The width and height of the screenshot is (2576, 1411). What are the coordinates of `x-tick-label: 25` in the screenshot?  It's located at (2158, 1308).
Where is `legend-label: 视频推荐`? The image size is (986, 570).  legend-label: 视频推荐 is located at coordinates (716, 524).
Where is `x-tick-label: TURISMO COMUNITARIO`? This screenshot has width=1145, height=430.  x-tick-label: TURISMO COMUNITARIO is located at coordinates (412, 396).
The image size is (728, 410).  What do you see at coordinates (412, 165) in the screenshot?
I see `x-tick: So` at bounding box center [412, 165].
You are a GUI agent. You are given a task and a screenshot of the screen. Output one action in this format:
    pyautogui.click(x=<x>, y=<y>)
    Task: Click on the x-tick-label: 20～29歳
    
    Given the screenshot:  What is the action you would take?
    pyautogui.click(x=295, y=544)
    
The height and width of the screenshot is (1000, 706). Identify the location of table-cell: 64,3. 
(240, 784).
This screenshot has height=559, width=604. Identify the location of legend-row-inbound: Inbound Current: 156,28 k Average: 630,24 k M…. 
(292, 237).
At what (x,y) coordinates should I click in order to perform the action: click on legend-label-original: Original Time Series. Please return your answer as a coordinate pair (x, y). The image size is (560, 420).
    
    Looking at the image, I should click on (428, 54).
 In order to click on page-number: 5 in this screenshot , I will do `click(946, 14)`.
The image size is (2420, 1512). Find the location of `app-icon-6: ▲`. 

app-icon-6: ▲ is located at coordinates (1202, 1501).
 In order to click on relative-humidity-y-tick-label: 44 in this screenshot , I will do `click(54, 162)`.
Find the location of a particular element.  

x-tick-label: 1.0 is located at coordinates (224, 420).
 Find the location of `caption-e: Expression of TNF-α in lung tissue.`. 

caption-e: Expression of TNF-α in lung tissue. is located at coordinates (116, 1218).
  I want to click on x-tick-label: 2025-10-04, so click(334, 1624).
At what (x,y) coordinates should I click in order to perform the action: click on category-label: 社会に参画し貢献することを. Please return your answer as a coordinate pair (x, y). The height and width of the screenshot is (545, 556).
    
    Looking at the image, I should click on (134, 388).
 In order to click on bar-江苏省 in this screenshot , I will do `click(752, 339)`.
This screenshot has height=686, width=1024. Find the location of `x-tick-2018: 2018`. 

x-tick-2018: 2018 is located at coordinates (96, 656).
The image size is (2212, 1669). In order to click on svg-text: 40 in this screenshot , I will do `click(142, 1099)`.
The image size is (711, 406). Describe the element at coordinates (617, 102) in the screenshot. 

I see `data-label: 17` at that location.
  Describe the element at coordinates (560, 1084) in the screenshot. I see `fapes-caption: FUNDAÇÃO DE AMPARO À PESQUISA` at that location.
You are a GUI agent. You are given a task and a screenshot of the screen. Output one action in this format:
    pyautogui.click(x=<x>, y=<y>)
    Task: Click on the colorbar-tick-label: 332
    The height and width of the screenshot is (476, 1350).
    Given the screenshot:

▬▬▬

*Required action*. Which rows above contain the string "answer", matching case exactly? Copy each of those rows in full.

*Solution to the problem*.
At what (x,y) coordinates should I click in order to perform the action: click on legend-label-original: Original Time Series. Please return your answer as a coordinate pair (x, y). The image size is (560, 420).
At what (x,y) coordinates should I click in order to perform the action: click on category-label: 社会に参画し貢献することを. Please return your answer as a coordinate pair (x, y). The height and width of the screenshot is (545, 556).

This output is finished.